Incorporating the blues and gospel and ragtime that comprise the roots of Jazz music, and then channeling it with a forward-thinking inventiveness, Robert Stillman’s Archaic Future Players offer up with Station Wagon Interior Perspective that potent mix of past and future, synthesized down in the present moment… a sense of timelessness and nostalgia that is as exciting as it is intoxicating.
It’s unsurprising that the ensemble echoes the voices of similarly inclined musicians like Charles Mingus and Charlie Haden’s Liberation Music Orchestra for their four-movement tribute to deceased folk guitarist John Fahey… a musician who also embraced the roots of the past as he constructed his own inventive expressions.
Your album personnel: Robert Stillman (Fender Rhodes, drums), Jeremy Udden (C-melody saxophone), Kenny Warren (trumpet), Dave Noyes (trombone), and Ben Stapp (tuba).
The album opens with “Part I: Waltz,” a song of heavy notes delivered with a staggering cadence, yet lofted up with a boozy euphoria that lets the music hang in the air, floating weightlessly. Ben Stapp’s tuba brings a fullness to the tempo, and Jeremy Udden’s c-melody saxophone adds brightness to its edges.
That same cadence continues into “Part II: Blues,” though expressed with a casualness that lends it a lighter gait. Kenny Warren’s trumpet has a melodic richness thick with feeling, and Stillman’s drums crackle off its surface like sparks from an open wire.
“Part III: Stomp” comes hard out of the gate. Dave Noyes’s trombone opens the doors for Stillman to glide through with the most beautiful solo on Fender Rhodes. It’s a stunning moment. The lightness of Rhodes contrasts dramatically with the heaviness representative of the album up until that moment, and the way it puts this album’s tunefulness into sharp focus is a revelatory moment. That the ensemble then builds up from this into something bigger and more expansive, the tempo getting chipper and the harmonies warmer, it illustrates this album’s winning attitude.

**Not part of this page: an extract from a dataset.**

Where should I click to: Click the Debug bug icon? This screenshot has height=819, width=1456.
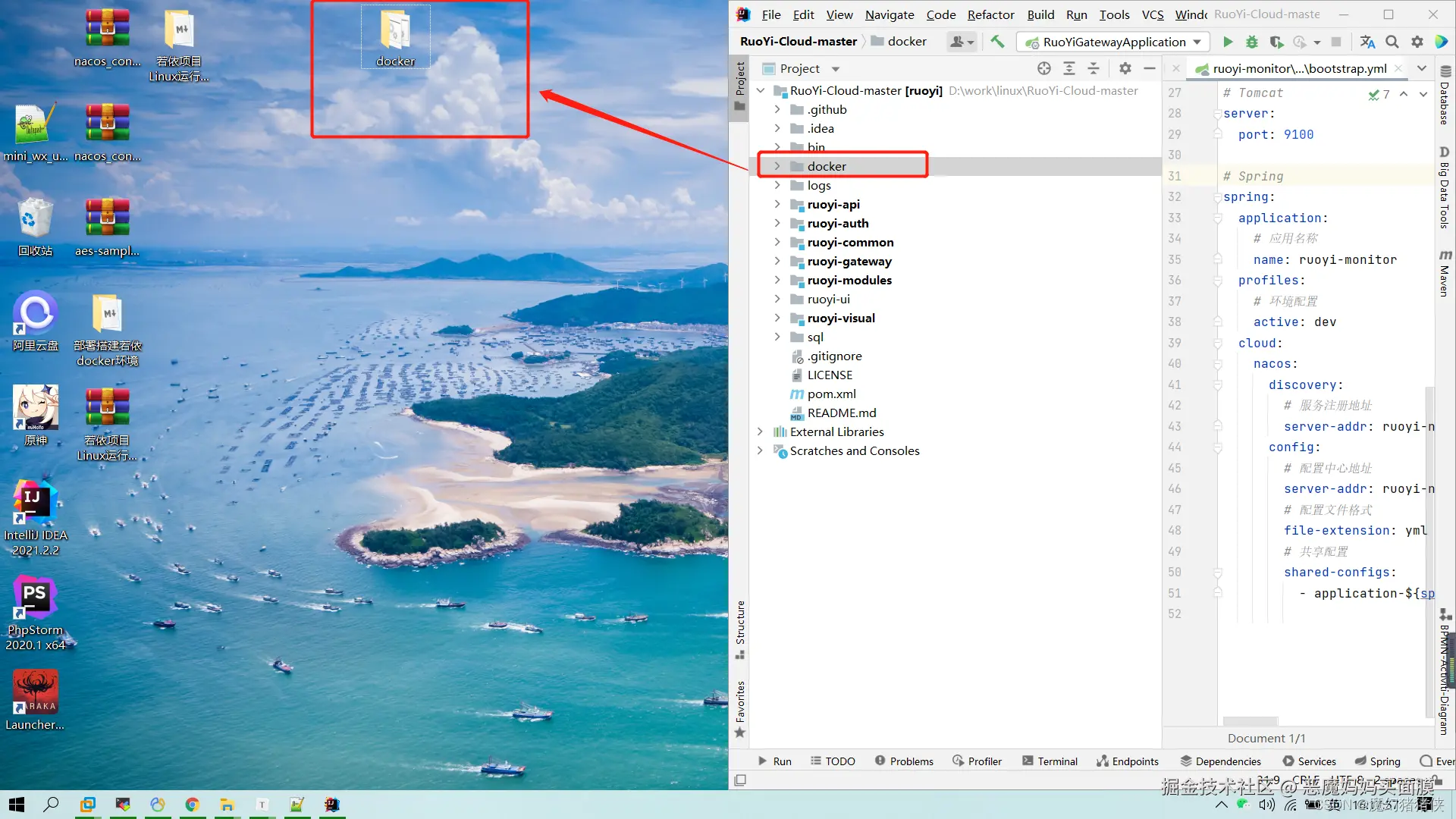[x=1252, y=42]
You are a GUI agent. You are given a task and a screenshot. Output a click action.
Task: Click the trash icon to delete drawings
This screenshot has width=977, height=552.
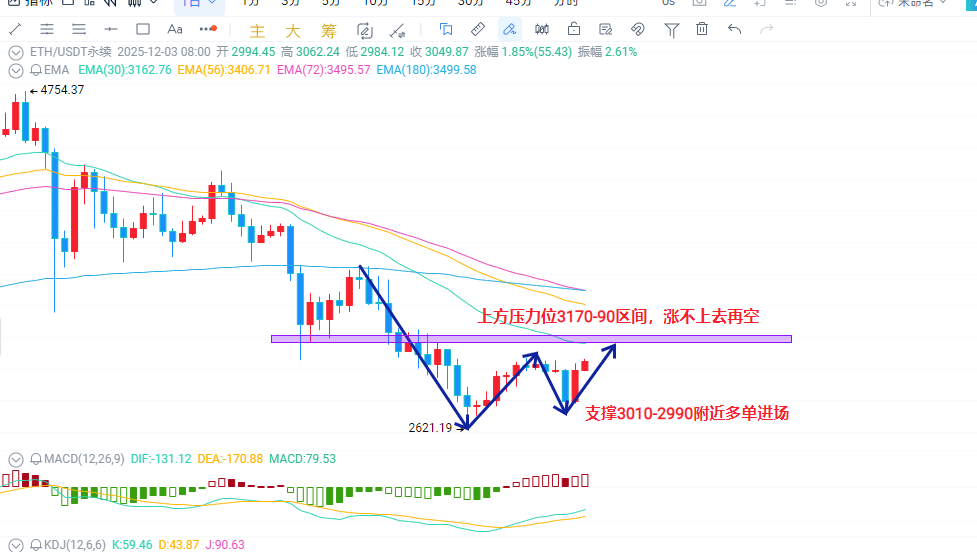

The four-part movement comes to a close with “Part IV: Funeral March.” It has the endearingly celebratory tones inherent in the somber New Orleans ritual of taking the recently deceased to their final resting place… and symbolic of this ensemble’s method of honoring the traditions of music while simultaneously expressing itself with its own personality.
The album has two bonus tracks: “Epilogue for J.F.” and “NR Rag.” Both tunes are introspective piano pieces, achieving a meditative dissonance and possessing an identity separate from that of the album’s four-part movement, while doing nothing to clash with the spirit of the album. This is a smart recording, and the placement of the bonus tracks does nothing to change that.
I’ve been listening to this album for awhile now, and am just getting around to writing something about it. My enjoyment hasn’t waned a bit, and I’m just as excited to recommend it today as I would have been the first time I discovered this fine recording.
Released on Stillman’s Archaic Future Recordings label.